It is as if my garden, or at least certain parts of my garden read my last entry as this afternoon I discovered that yes, I do have my first flower of spring - one of the Muscari (Grape Hyacinths) has decided to emerge and greet the coming Spring.
The name of the genus, Muscari, comes from the Greek word for moschos meaning "musk", and refers to the sweet aromatic scent of the flowers which, together with their often deep blue colouring, has made them popular in cultivation.
The common name is grape hyacinth, from the way their flowerhead resembles that of a hyacinth. An Anglo-Saxon translation of the Greek physician, pharmacologist and botanist, Dioscorides, mentions that the first grape hyacinths were found on a forested mountain peak where they originated from the spilled drops of dragon's blood.

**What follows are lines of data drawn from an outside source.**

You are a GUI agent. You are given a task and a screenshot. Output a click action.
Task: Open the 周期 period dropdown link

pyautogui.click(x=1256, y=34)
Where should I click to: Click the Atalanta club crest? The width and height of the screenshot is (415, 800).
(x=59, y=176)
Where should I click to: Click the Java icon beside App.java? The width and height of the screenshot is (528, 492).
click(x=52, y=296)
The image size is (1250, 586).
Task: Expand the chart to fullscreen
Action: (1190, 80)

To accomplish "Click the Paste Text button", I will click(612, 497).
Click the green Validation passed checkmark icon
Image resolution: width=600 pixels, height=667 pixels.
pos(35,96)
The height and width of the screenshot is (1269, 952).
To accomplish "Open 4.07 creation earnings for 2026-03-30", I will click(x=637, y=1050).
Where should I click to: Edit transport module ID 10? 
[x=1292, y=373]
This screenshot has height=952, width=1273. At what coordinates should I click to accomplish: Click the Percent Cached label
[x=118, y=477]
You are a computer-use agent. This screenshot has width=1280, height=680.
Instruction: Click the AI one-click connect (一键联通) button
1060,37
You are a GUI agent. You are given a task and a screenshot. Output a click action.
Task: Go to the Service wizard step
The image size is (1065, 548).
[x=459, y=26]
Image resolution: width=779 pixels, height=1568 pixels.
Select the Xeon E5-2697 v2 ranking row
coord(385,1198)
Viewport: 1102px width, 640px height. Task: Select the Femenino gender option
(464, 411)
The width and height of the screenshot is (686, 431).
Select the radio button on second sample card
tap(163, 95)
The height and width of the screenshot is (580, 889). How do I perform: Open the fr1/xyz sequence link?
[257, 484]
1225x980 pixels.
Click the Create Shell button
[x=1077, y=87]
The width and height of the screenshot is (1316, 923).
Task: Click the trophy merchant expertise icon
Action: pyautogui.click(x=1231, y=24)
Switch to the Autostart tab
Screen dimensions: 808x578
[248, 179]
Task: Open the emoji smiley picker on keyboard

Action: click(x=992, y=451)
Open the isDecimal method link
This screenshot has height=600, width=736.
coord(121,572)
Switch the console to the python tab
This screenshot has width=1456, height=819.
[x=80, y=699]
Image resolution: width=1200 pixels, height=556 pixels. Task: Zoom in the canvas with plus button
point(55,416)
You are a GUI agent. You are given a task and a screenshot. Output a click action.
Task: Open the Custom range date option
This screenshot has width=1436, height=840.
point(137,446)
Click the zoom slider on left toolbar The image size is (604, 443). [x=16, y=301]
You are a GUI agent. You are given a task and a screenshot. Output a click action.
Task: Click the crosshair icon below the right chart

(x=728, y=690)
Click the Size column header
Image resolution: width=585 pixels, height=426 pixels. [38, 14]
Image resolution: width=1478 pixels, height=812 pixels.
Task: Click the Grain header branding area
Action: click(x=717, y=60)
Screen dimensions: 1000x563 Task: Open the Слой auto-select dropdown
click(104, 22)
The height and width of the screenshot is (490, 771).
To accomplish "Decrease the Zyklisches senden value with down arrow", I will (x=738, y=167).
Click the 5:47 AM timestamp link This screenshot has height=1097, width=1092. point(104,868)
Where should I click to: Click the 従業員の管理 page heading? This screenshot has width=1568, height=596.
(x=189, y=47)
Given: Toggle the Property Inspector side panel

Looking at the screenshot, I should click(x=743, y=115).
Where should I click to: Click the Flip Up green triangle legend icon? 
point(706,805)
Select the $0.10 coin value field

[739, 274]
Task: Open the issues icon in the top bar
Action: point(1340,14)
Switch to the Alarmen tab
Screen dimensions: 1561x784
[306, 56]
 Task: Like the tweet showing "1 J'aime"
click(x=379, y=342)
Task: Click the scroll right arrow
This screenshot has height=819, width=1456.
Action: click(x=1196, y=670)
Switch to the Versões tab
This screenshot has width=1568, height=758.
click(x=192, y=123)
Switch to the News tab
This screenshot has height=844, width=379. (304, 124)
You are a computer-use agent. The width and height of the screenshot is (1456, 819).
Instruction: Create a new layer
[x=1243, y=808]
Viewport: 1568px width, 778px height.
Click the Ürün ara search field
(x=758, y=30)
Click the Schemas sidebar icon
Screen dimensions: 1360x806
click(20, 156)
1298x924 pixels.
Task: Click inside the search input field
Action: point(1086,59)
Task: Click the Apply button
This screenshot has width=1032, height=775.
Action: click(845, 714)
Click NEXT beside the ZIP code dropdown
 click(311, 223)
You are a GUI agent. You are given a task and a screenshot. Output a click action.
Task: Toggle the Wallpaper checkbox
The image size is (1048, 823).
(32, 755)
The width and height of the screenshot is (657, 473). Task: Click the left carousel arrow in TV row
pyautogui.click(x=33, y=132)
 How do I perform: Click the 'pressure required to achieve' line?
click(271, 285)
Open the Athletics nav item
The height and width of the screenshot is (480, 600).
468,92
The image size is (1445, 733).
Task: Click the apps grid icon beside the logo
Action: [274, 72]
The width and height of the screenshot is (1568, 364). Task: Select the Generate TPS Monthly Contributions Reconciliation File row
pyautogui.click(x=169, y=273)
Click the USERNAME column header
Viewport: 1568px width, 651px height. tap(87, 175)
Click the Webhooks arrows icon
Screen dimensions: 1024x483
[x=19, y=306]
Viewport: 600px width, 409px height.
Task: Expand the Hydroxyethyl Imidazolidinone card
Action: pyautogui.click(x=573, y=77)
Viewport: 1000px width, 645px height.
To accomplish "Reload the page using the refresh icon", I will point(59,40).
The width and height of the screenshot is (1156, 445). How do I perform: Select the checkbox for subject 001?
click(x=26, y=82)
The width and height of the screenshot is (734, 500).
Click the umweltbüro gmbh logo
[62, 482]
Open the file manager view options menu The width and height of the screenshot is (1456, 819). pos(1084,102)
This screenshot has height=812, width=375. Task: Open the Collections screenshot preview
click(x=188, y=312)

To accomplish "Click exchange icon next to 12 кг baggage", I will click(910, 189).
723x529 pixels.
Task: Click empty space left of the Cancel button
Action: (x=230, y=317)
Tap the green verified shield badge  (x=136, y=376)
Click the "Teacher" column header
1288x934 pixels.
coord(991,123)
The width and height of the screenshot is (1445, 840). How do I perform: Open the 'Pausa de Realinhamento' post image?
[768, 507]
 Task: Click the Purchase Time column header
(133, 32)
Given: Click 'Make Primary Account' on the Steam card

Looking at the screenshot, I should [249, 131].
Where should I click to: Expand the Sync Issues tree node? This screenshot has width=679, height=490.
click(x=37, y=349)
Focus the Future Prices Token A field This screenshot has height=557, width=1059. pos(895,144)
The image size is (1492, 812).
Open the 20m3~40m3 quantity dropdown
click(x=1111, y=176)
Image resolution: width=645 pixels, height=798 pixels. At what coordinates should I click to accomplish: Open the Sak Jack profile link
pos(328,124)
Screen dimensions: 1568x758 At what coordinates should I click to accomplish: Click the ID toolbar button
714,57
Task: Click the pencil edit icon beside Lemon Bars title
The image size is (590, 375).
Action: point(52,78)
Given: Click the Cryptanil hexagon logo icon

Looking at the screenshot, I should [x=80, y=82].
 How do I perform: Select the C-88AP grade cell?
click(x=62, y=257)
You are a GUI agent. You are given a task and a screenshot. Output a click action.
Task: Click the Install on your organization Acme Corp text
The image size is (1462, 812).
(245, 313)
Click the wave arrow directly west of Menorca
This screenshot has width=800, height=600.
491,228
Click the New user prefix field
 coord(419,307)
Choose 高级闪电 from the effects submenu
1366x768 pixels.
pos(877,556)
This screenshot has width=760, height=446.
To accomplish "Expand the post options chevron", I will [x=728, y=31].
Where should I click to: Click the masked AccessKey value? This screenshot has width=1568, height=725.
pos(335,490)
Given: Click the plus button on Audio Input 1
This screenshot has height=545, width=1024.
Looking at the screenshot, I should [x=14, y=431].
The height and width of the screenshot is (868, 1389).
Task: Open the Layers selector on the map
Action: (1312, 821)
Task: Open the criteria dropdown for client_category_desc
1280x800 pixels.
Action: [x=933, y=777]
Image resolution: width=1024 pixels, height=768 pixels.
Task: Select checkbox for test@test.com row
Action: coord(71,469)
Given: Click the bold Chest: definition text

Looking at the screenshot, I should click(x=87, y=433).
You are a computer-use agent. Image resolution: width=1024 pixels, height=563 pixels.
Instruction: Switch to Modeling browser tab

Naturally however my Dutch irises have been in flower all month and with no signs of slowly down. Whether or not, these flowers are named after the Greek Goddess of rainbows who has the same name, their vibrant colour is always a joy to see.
But alas, my jonquils (or narcissus) still are not heeding any call to bud. According to Roman poet Ovid, Narcissus was a rather self-centred youth who, after breaking the heart of Echo (who pinned away so only her voice remained), he fell in love with a reflection in a stream - that was his own.
Unable to drink from the stream (as that would damage the reflection), Narcissus eventually died of thirst and from the ground where his body lay, a flower grew.